■ **Texte fourni**:
----
EFFONDREMENT & EVOLUTION  
         
          Sébastien JUNCA   
Vendredi 18 septembre 2020

LE PARFUM DES FLEURS ET LA JUSTE MESURE DU MONDE

"La science ne décrit pas le monde tel qu’il est mais tel que l’homme le perçoit."
 
De plus en plus souvent une forme de néo-positivisme tend à vouloir faire la démonstration du bien-fondé de tout rationalisme. Les apparentes victoires de plus en plus nombreuses des sciences et des techniques sur la matière font au quotidien la démonstration par l’exemple de leur toute puissance et du peu de place laissé à toute forme de vision globale de l’univers. Le discours qui tend à convaincre tout un chacun de la forme exclusivement mathématique et donc matérielle du cosmos se fait de plus en plus présent sinon même parfois insidieux. Sans doute cette tendance n’est-elle pas volontaire. Pour autant, elle tend à accentuer une fracture déjà largement consommée entre Nature et Humanité ; entre Nature et Culture, lors que les faits naturels eux-mêmes devraient au contraire nous encourager à remonter le cours des évènements et à opter pour une vision globale de la vie. Vision qui nous aiderait sans aucun doute à mieux appréhender les enjeux et à mieux relever les défis qui s’annoncent.
 
Une récente émission de télévision diffusée en guise d’interlude consistait à faire une fois de plus la démonstration par les faits que notre monde était en tous points régi par des lois mathématiques et que, implicitement, maîtriser ces lois consistait à maîtriser le monde lui-même. Je m’explique. Désormais, tout mathématicien émérite est à même de mettre en formule n’importe quel aspect de notre vie quotidienne comme n’importe quel évènement naturel. Tout est désormais quantifiable, modélisable, numérisable et susceptible d’être imité, reproduit, dupliqué, cloné… Depuis la mise en équation de la chute d’une feuille morte, celle d’un flocon de neige en passant par l’exécution d’un créneau et jusqu’aux différentes représentations et modélisations de l’univers, tout semble accréditer la toute puissance des sciences et de l’outil mathématique.
----
■ **Données sources**:
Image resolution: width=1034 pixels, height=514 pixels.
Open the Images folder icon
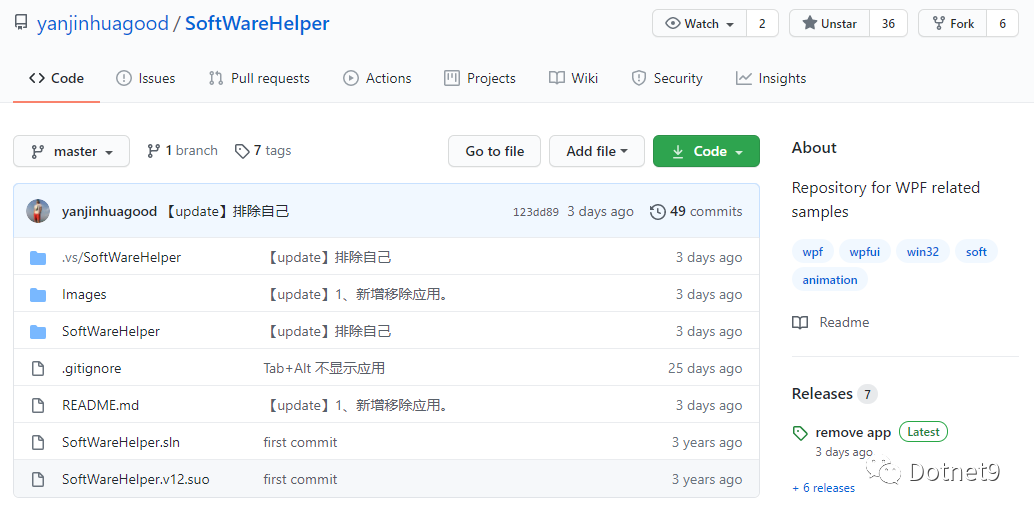pos(38,294)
----
■ **Consigne 1**:
Répondez à ces questions sur le texte fourni :
(a) Quelle date figure sous le nom de l'auteur ?
(b) Entre quels termes se situe la fracture que la tendance décrite tend à accentuer ?
(c) Selon le texte fourni, que démontrait une fois de plus l'émission de télévision diffusée en guise d'interlude ?
■ **Consigne 2**: Recopiez fidèlement tout ce qui va de « Une récente émission » jusqu'à « de l’outil mathématique. » dans le texte fourni.
Ce matériel n'a aucun lien avec le texte fourni.

■ **Réponse 1**:
(a) Vendredi 18 septembre 2020.
(b) Entre Nature et Humanité, et entre Nature et Culture.
(c) Que notre monde était en tous points régi par des lois mathématiques et que, implicitement, maîtriser ces lois revenait à maîtriser le monde lui-même.

■ **Réponse 2**:
Une récente émission de télévision diffusée en guise d’interlude consistait à faire une fois de plus la démonstration par les faits que notre monde était en tous points régi par des lois mathématiques et que, implicitement, maîtriser ces lois consistait à maîtriser le monde lui-même. Je m’explique. Désormais, tout mathématicien émérite est à même de mettre en formule n’importe quel aspect de notre vie quotidienne comme n’importe quel évènement naturel. Tout est désormais quantifiable, modélisable, numérisable et susceptible d’être imité, reproduit, dupliqué, cloné… Depuis la mise en équation de la chute d’une feuille morte, celle d’un flocon de neige en passant par l’exécution d’un créneau et jusqu’aux différentes représentations et modélisations de l’univers, tout semble accréditer la toute puissance des sciences et de l’outil mathématique.